■ **Assigned task**
Your task is to retype, exactly and only, the lines from the one containing "Screen dimensions: 1659x1422" to the final line of the entries, leaving out all pictures.

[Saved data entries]
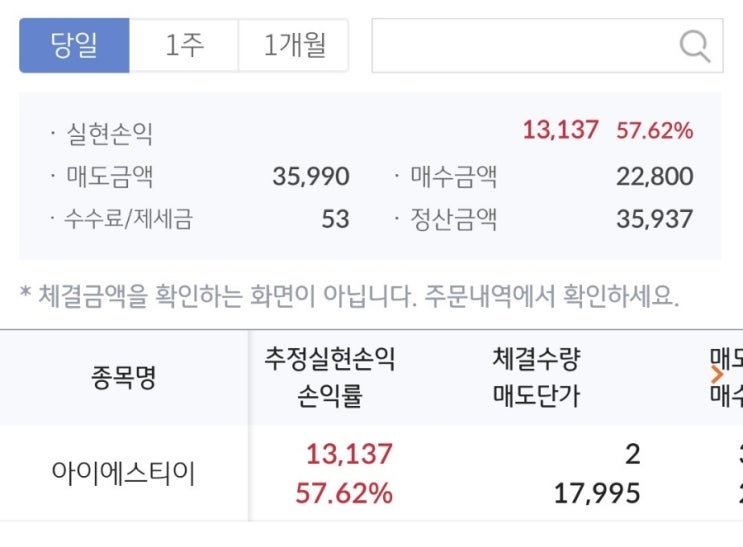Click the 수수료/제세금 value 53
The height and width of the screenshot is (547, 743).
335,219
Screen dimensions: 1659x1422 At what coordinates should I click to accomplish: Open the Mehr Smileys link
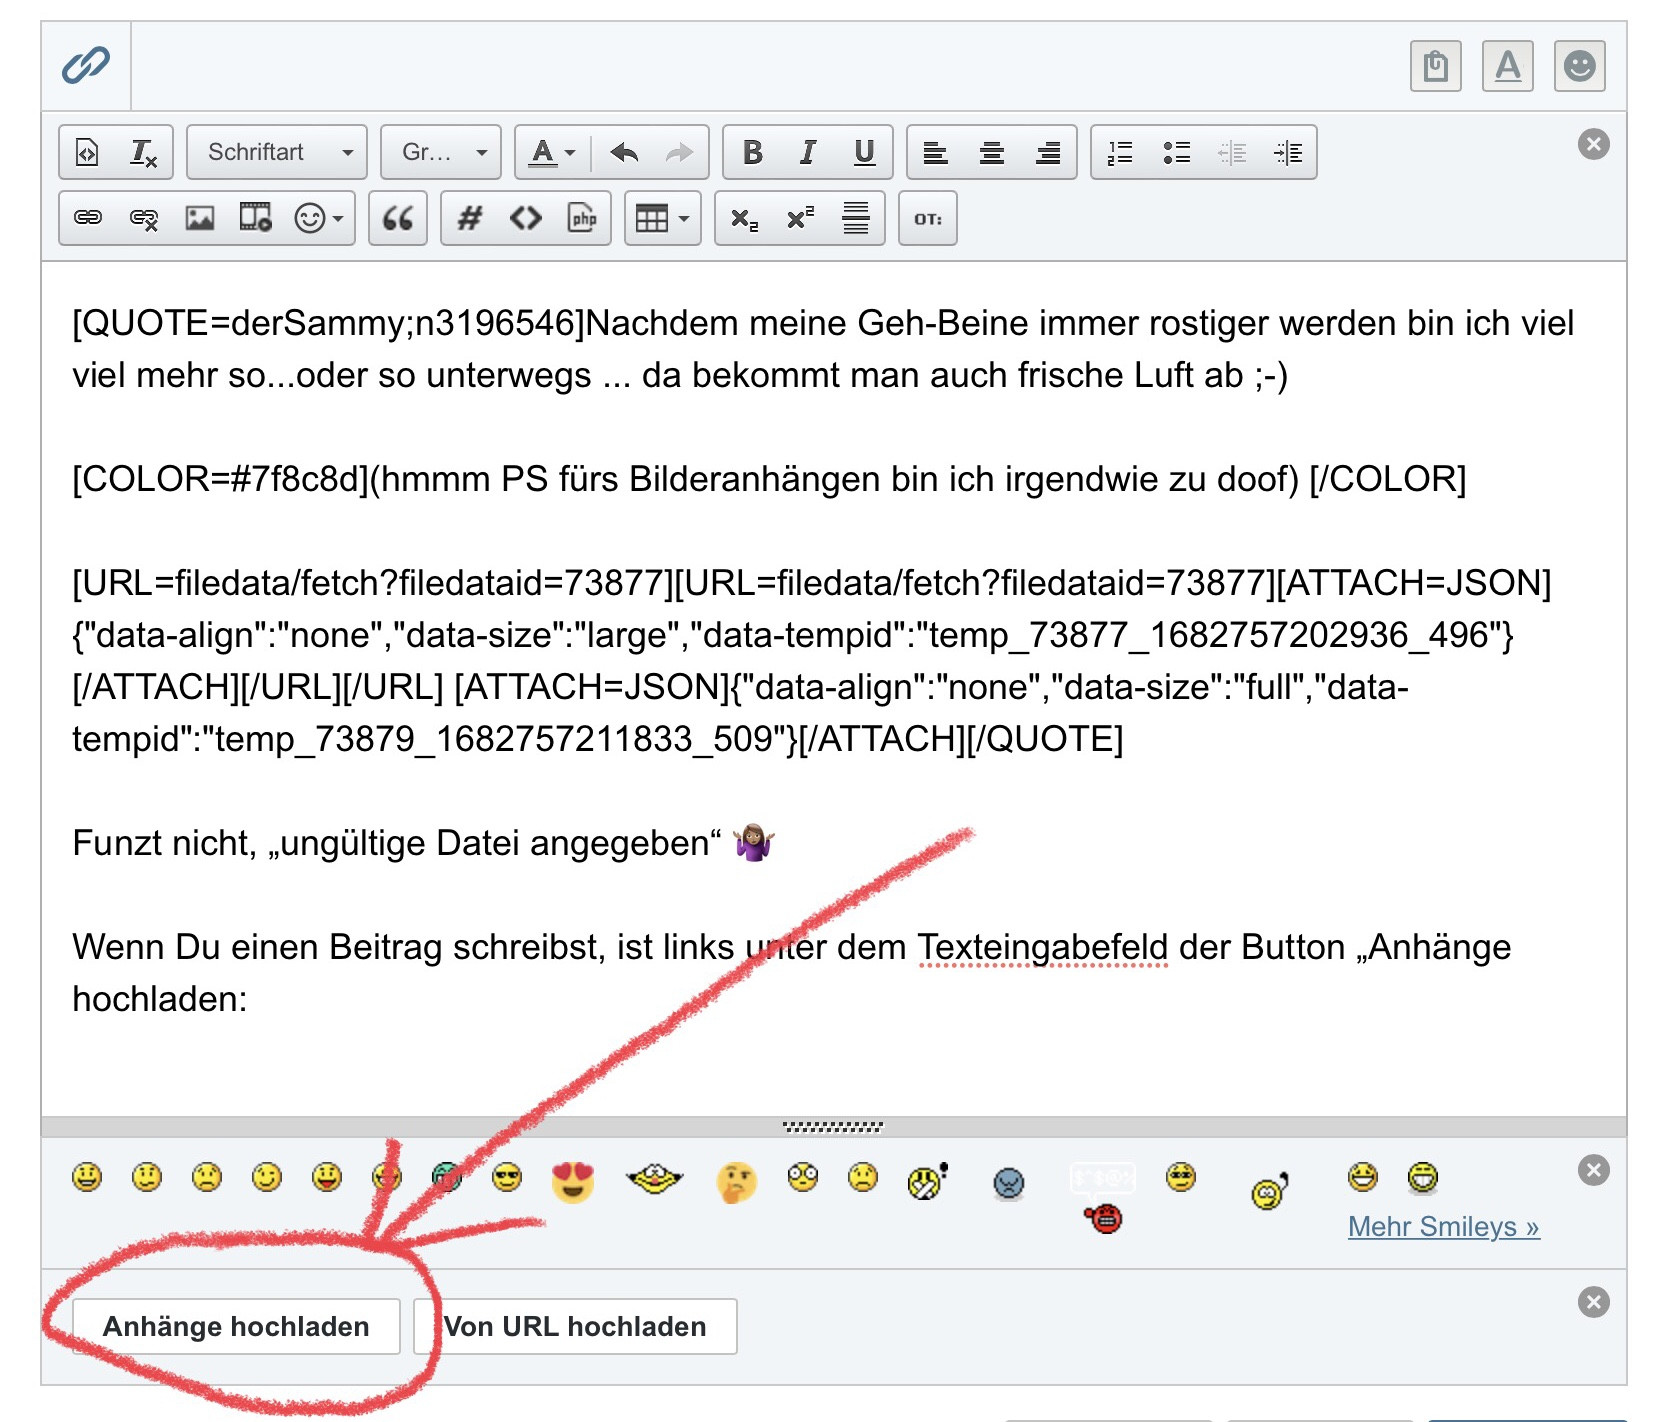1443,1226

■ **Response box**
Screen dimensions: 1659x1422 At what coordinates should I click to accomplish: Open the Mehr Smileys link
1443,1226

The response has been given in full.